Okumuş olduğum ilk Aytmatov eseri, nereden bilebilirdim ki Aytmatov’un beni böylesine bir duygu silsilesine sürükleyeceğini ve büyük bir etki bırakabileceğini üzerimde.
Toprak Ana, savaşın ardında bıraktığı etkileri, sarsıntıları, yıkılan hayatları, ben öğretmen olmak istiyordum diyen gencecik çocuk askerlerin hayallerini umutlarını, geride kalanların mücadelesini anlatıyor bizlere. Savaşmadan yaşayamaz mı insanoğlu? sorusunu yöneltmeyi de ihmal etmiyor fakat bir cevap almaktan ziyade sanki hayatı sorgulatmak istercesine soruyor o soruyu bizlere.

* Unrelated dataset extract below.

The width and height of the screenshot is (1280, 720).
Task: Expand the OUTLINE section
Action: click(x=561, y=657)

Okurken kalbim, ruhum tüm benliğim Tolganay ile birlikteydi. Tolganay güçlü mü güçlü bir Kırgız kadını. İkinci dünya savaşı sırasında toprakları, halkı ve biricik gelini Aliman için verdiği mücadelesi ile insanın kalbinde taht kuruyor ve aynı zamanda da içimde kalan bir ukdeye sebep oluyor. Kitabın her sayfası acı dolu her sayfası özlem barındırıyor, bir de araya giren toprak ananın konuşmaları yok mu her defasında insan neye uğradığını şaşırıyor.
Kalemini geç tanıdığım için kendime çokça kızdığım Aytmatov’un bu eserini okumanızı şiddetle öneriyor, kitapta çok beğendiğim bazı kısımları sizlerle paylaşıp keyifli okumalar diliyorum.

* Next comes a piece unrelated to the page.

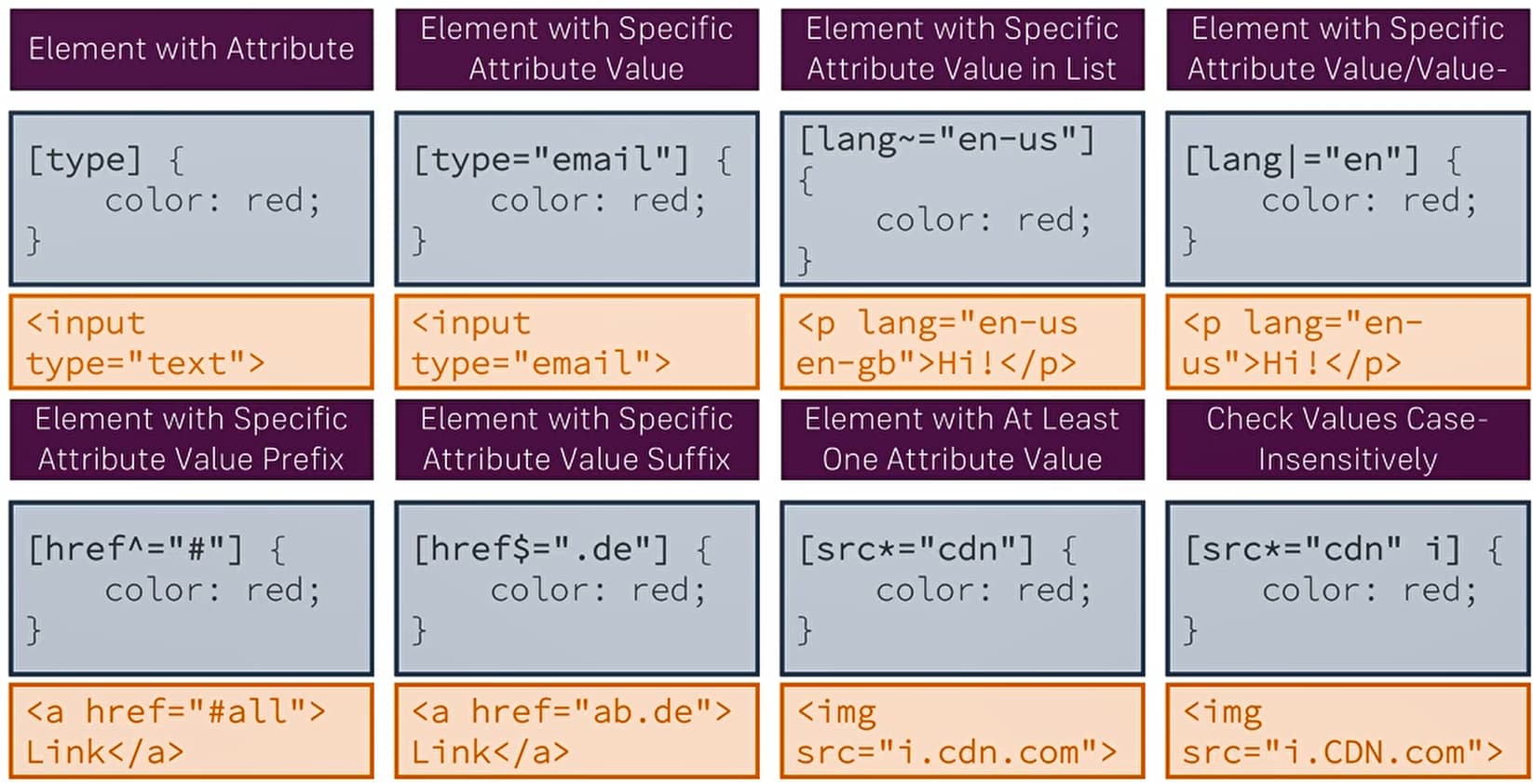
Task: Click the "Attribute Value Prefix" heading
Action: [x=191, y=439]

Candan istediğim, şey öğretmen olmaktı. Ama, beyaz tebeşir ve cetvel yerine, elime asker tüfeği almak zorunda kaldım. Bunun sorumlusu da ben değilim.
---
Geleneklerimize göre bir kadın ölüyü gömmek için mezarlığa gidemez, bu işi erkekler yapar. Ama ben gittim ve kimse bir şey diyemedi.
---
O yılın ilkbaharında Aliman’ın mezarına çiçekler diktim . Her bahar dikiyorum . Çiçekleri çok severdi .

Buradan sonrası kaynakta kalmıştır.